> _ACTIVITY_
Although pictures appear in the data, the answer should contain only the lines from its start through the line with "The width and", written out exactly.

> _MATERIAL PROVIDED_
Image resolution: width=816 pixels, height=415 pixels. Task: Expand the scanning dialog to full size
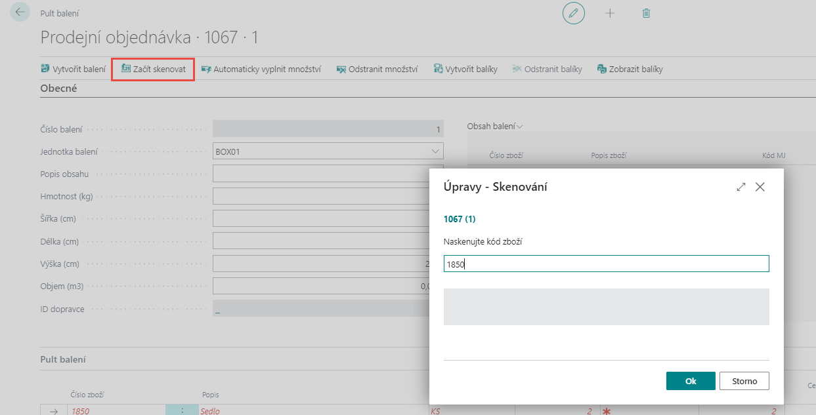pyautogui.click(x=741, y=187)
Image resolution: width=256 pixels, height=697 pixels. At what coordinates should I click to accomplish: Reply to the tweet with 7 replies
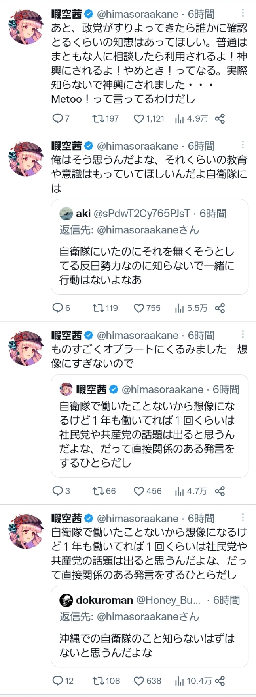pos(58,118)
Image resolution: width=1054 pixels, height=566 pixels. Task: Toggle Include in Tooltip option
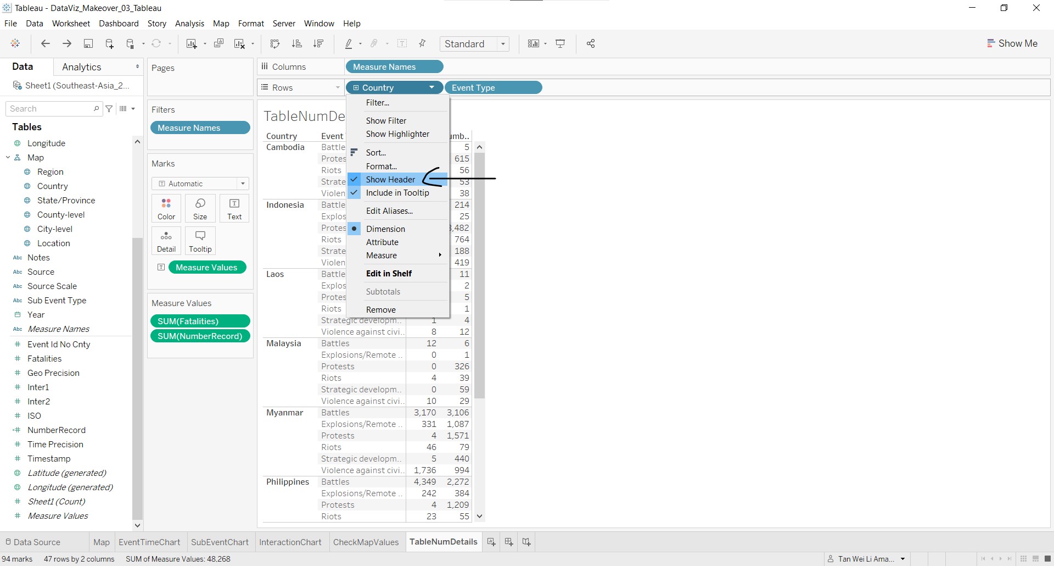(397, 193)
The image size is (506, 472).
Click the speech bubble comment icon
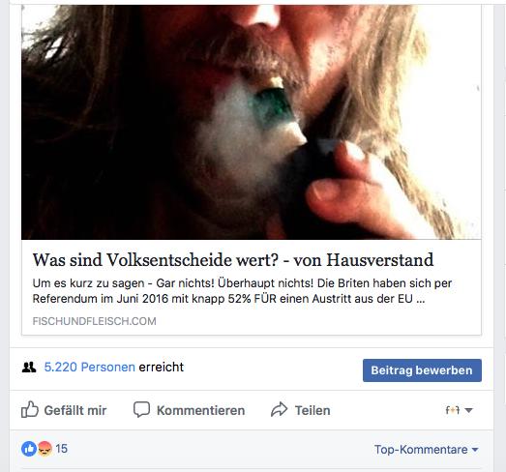pos(141,410)
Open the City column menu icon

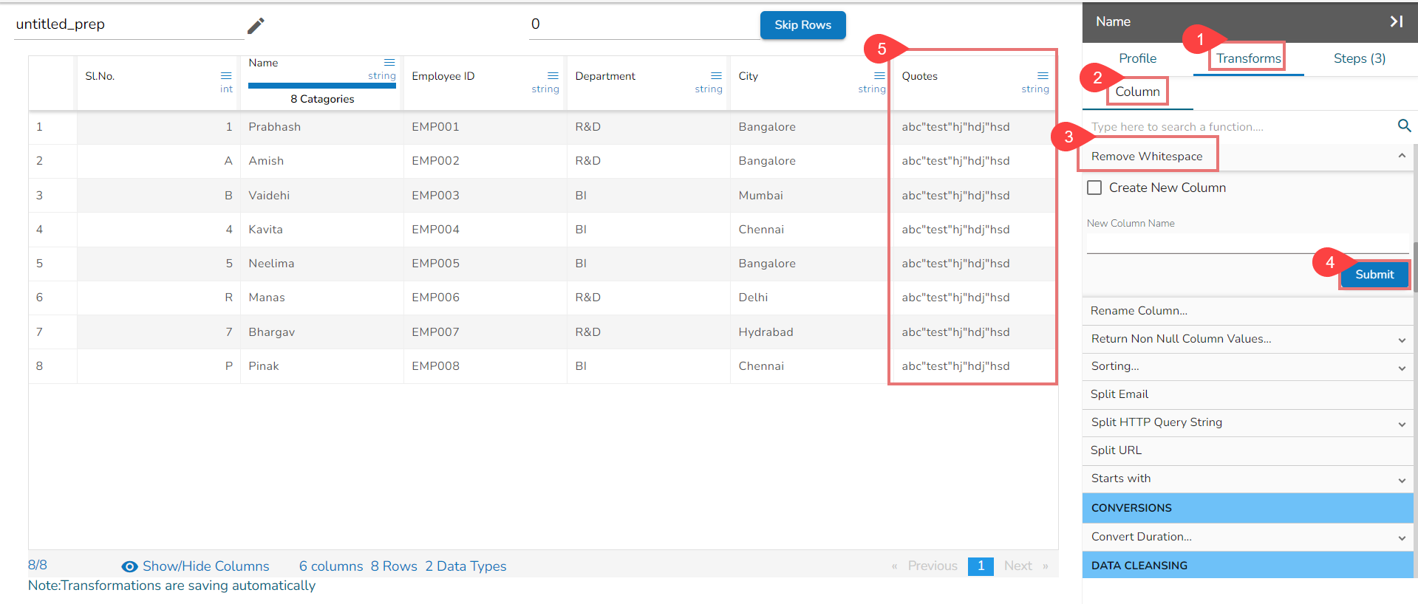[879, 76]
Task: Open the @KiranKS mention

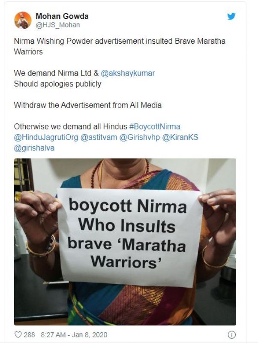Action: tap(180, 137)
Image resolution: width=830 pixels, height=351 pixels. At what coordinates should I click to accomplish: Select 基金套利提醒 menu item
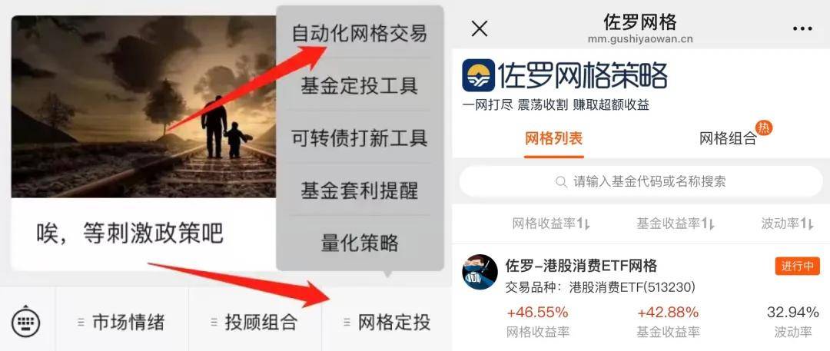[360, 190]
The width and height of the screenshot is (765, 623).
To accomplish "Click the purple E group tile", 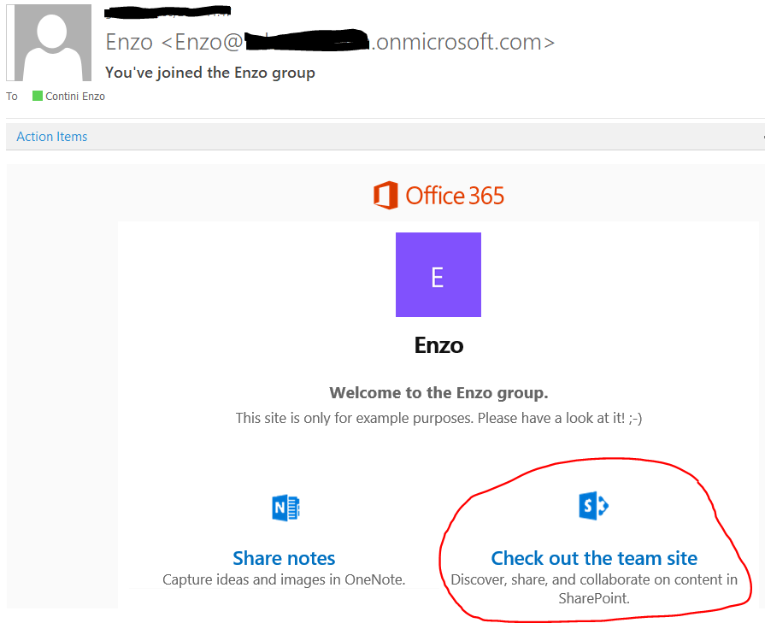I will click(x=438, y=274).
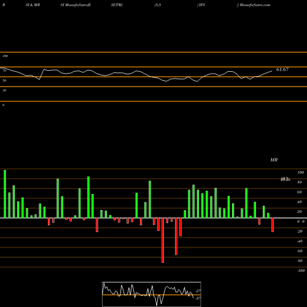Click the 100 label on MR right axis

click(301, 173)
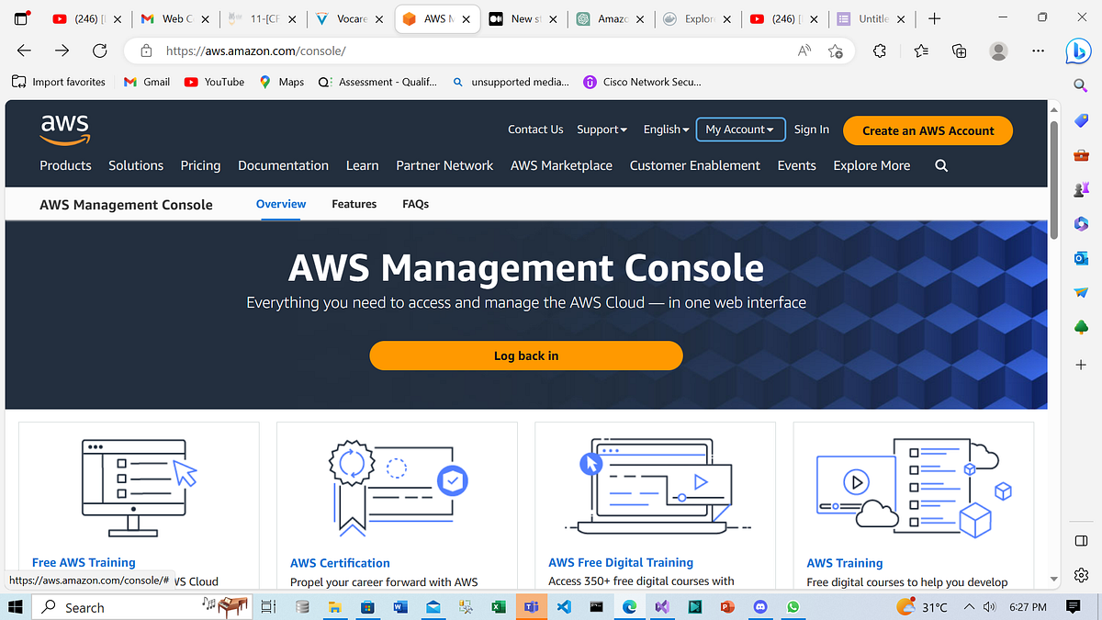Open shopping panel in Edge sidebar

(1081, 120)
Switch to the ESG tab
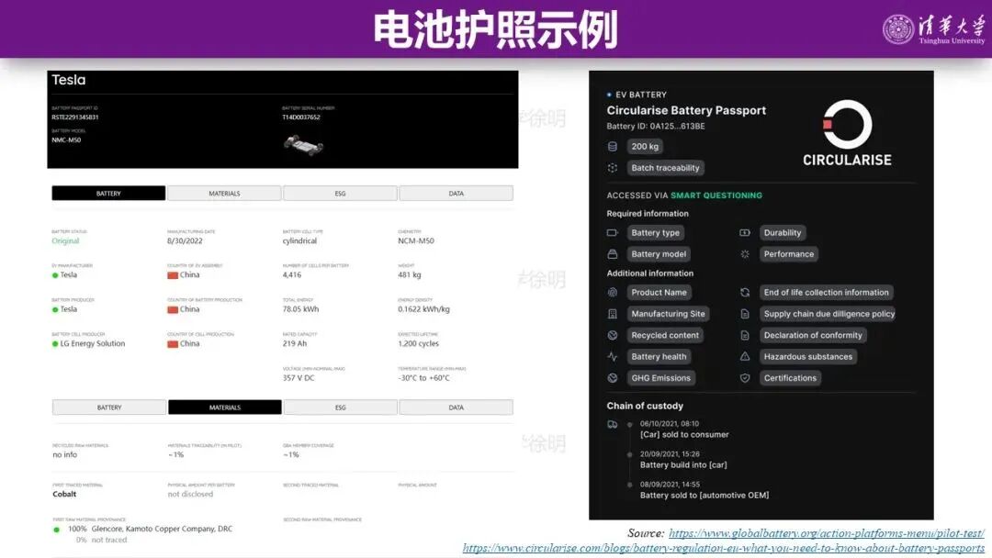Screen dimensions: 992x558 point(340,193)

> _REPLY TO THE TASK_
Image resolution: width=816 pixels, height=415 pixels. Task: Expand the scanning dialog to full size
pyautogui.click(x=741, y=187)
Image resolution: width=256 pixels, height=697 pixels. At what coordinates should I click to accomplish: Reply to the tweet with 7 replies
pos(58,118)
Image resolution: width=1054 pixels, height=566 pixels. Task: Toggle Include in Tooltip option
(397, 193)
The image size is (506, 472).
Click the speech bubble comment icon
pos(141,410)
Open the City column menu icon

[879, 76]
Task: Open the @KiranKS mention

Action: tap(180, 137)
Image resolution: width=830 pixels, height=351 pixels. At what coordinates should I click to accomplish: Select 基金套利提醒 menu item
[360, 190]
The width and height of the screenshot is (765, 623).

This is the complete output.